18

I have a list of files with a bunch of attributes. One of the attributes is the file name which is how I would like to sort the list. However, the list goes something like this: filename 1, filename 2, filename 10, filename 20.

The ruby sort_by method produces this:

files = files.sort_by { |file| file.name }
=> [filename 1, filename 10, filename 2, filename 20]
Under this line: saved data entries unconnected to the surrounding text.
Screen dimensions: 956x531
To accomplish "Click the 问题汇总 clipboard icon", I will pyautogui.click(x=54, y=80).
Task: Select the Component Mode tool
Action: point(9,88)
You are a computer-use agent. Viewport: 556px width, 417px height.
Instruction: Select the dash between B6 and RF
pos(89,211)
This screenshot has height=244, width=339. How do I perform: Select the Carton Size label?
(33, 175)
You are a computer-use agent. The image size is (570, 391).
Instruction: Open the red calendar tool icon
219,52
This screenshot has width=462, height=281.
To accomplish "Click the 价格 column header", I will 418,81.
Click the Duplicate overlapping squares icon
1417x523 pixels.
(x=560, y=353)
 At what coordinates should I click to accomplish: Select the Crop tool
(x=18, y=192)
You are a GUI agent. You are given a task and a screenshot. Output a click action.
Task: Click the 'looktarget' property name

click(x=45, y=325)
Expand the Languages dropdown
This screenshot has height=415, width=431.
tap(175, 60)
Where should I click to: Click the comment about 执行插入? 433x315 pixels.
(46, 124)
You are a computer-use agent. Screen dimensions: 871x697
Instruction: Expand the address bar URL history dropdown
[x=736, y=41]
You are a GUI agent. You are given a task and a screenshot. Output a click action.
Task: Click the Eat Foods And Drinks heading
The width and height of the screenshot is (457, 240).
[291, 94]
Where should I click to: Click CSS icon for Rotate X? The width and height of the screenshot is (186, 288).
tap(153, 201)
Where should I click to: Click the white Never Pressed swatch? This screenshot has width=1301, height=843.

I would like a more human readable list like filename 1, filename 2, filename 10, filename 20

I found the natural_sort gem but it seems to only work like the sort method. I need something where I can specify what to sort the array by.

Any help?

Nate Bird
  • 5,243
  • 2
  • 27
  • 37

7 Answers7

29

Here's another take on a "natural" sort method:

class String
  def naturalized
    scan(/[^\d\.]+|[\d\.]+/).collect { |f| f.match(/\d+(\.\d+)?/) ? f.to_f : f }
  end
end

This converts something like "Filename 10" into a simple array with floats in place of numbers [ "Filename", 10.0 ]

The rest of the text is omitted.